Hope
- Megan Ward

- Feb 16
- 2 min read
I want to carry the pregnancy test around with me; a talisman for what my body still can't be convinced is true.
Never mind the unrelenting nausea. The overwhelming odor of salmon in a co-worker's lunch box sending me straight to the restroom.
No, it isn't enough. That could be something simple; the mere stomach flu.
This thin plastic wand bearing a second painted pink line, faint as a whisper, is something solid in my hands. I can put it in my back pocket and pull it out again anytime doubt creeps in, determined to steal my hope.
Kris already told me 6 names he hates, and I can't believe it; can't believe he is already imagining that this zygote—this fragile clump of cells—might one day need a name. Frivolous reveries have never been something we shared. Not this early, at least.
The last 3 times I handed him a positive pregnancy test, he handed it back and implored me not to get my hopes up. For fear of losing it. Again.
--
Samantha didn't get to keep her baby.
We connected in an online IVF support group; our transfer dates the exact same. Her son is the same age as my Scarlett, born only 2 days apart. Samantha wanted him to have a sibling. And this was her last embryo—a girl. Vanished before she even got a chance to know her; to feel her growing.
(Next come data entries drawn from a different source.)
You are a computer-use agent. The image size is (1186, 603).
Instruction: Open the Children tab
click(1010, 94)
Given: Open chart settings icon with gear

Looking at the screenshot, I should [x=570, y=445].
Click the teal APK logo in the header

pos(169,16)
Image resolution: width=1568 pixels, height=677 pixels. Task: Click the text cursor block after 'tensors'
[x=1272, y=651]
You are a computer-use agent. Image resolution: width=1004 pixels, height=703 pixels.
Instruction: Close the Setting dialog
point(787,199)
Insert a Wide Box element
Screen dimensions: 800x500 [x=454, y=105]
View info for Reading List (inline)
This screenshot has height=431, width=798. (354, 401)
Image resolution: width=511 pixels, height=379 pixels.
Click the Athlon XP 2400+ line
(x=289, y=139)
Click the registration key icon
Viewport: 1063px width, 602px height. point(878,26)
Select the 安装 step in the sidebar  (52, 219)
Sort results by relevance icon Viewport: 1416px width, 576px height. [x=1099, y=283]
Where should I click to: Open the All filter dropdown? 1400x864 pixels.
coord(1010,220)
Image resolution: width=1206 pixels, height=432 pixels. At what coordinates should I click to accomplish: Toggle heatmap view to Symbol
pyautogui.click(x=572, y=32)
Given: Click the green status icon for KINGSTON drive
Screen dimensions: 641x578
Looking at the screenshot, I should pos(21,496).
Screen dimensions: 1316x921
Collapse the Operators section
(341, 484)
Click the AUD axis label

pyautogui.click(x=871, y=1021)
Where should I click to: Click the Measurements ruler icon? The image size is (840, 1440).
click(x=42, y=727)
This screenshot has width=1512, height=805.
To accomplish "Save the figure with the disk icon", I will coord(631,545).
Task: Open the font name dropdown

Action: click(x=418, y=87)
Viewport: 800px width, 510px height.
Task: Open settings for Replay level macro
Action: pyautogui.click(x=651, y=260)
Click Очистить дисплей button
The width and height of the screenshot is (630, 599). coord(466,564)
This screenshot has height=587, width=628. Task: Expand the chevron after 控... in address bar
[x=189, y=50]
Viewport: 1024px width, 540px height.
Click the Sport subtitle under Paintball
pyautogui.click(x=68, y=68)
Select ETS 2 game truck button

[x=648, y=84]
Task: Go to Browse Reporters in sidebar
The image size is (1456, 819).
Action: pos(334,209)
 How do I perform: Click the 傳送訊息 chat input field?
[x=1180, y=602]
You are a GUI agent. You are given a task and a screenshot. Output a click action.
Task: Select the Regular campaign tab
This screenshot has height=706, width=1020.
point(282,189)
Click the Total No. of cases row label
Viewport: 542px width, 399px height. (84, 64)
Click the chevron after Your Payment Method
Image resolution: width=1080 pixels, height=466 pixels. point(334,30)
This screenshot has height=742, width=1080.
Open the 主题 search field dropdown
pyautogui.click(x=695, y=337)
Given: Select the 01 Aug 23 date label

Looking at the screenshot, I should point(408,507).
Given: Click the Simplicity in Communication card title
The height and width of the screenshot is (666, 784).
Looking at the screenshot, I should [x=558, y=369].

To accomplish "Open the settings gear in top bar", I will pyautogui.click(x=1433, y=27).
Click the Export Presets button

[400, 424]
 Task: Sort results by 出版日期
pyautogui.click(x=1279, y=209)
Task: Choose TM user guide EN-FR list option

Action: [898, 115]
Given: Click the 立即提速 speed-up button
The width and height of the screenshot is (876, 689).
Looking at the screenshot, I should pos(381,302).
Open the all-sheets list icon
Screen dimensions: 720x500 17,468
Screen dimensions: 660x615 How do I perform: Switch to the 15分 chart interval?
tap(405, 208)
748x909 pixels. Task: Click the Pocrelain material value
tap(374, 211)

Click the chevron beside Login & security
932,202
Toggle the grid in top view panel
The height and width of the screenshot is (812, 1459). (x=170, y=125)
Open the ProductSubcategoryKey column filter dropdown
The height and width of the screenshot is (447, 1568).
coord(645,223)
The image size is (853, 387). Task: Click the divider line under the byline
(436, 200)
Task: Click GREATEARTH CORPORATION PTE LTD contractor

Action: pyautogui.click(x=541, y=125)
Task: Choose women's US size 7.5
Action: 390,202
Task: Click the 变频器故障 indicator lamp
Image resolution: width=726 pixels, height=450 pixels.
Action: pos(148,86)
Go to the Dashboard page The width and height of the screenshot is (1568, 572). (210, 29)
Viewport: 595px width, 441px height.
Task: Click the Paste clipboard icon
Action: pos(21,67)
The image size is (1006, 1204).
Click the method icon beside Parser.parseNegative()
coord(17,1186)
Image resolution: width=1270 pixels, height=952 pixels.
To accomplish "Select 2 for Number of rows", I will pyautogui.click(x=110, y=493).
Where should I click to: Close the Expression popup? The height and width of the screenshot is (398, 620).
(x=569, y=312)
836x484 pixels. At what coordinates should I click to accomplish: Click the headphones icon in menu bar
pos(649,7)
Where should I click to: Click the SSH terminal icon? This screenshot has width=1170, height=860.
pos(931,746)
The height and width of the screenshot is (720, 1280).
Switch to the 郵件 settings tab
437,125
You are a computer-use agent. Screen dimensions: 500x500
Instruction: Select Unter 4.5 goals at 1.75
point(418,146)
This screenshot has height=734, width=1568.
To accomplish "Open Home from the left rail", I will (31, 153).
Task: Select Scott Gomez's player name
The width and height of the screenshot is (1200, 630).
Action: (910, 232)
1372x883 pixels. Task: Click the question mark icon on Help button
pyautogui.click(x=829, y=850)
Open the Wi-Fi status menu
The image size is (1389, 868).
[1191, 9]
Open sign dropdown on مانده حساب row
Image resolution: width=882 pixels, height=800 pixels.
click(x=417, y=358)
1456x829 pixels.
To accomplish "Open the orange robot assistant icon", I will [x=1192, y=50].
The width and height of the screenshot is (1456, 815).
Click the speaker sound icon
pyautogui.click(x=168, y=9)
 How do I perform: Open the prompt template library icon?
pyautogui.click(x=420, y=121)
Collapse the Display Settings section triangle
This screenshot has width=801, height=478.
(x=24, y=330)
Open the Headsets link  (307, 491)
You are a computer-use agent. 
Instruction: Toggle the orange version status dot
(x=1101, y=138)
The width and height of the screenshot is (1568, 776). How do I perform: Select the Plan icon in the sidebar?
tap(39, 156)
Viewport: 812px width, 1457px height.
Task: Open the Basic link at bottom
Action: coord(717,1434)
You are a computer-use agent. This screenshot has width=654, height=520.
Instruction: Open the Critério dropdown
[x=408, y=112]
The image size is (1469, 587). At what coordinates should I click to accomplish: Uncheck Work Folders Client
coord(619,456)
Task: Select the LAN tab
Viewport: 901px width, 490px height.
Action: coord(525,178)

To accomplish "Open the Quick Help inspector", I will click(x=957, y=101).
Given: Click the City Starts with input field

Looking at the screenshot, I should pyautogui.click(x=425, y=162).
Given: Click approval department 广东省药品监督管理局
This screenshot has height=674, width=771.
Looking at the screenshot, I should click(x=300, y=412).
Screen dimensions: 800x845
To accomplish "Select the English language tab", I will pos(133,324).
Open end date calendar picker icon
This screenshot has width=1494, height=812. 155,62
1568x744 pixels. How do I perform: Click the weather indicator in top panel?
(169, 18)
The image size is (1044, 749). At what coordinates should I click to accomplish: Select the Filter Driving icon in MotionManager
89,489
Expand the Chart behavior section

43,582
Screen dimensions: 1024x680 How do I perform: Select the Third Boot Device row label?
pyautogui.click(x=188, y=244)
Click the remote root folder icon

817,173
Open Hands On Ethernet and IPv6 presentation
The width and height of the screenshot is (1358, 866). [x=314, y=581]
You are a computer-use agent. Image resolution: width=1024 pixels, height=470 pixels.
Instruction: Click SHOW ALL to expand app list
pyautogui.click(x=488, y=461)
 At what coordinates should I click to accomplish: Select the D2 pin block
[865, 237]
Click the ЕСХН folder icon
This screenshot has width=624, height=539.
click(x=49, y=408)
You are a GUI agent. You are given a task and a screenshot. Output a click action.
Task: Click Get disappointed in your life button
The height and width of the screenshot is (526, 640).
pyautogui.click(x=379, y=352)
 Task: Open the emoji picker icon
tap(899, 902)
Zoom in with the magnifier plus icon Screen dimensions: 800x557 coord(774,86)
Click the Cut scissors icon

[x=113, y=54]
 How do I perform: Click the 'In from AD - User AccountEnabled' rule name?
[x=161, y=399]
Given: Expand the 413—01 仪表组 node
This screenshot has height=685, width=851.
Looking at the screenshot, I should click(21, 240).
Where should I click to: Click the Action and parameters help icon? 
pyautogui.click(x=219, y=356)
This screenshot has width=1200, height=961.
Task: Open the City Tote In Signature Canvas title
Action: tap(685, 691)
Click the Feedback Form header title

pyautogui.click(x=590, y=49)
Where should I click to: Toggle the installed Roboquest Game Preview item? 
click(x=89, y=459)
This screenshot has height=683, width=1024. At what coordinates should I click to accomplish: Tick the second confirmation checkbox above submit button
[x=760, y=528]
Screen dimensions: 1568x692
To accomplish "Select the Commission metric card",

I'll never understand it, why some babies don't stay. The hope feels indulgent in my hands now; gluttonous somehow. I wish that I could share it; wish that our paths had not diverged.
To try to make sense of it is an exercise in madness, so I won't. It didn't happen for a reason, it just happened. And it is brutal. Lasting.
All I can do now is sit with her for as long as she'll allow me. Holding hope in one hand and solace heavy in the other.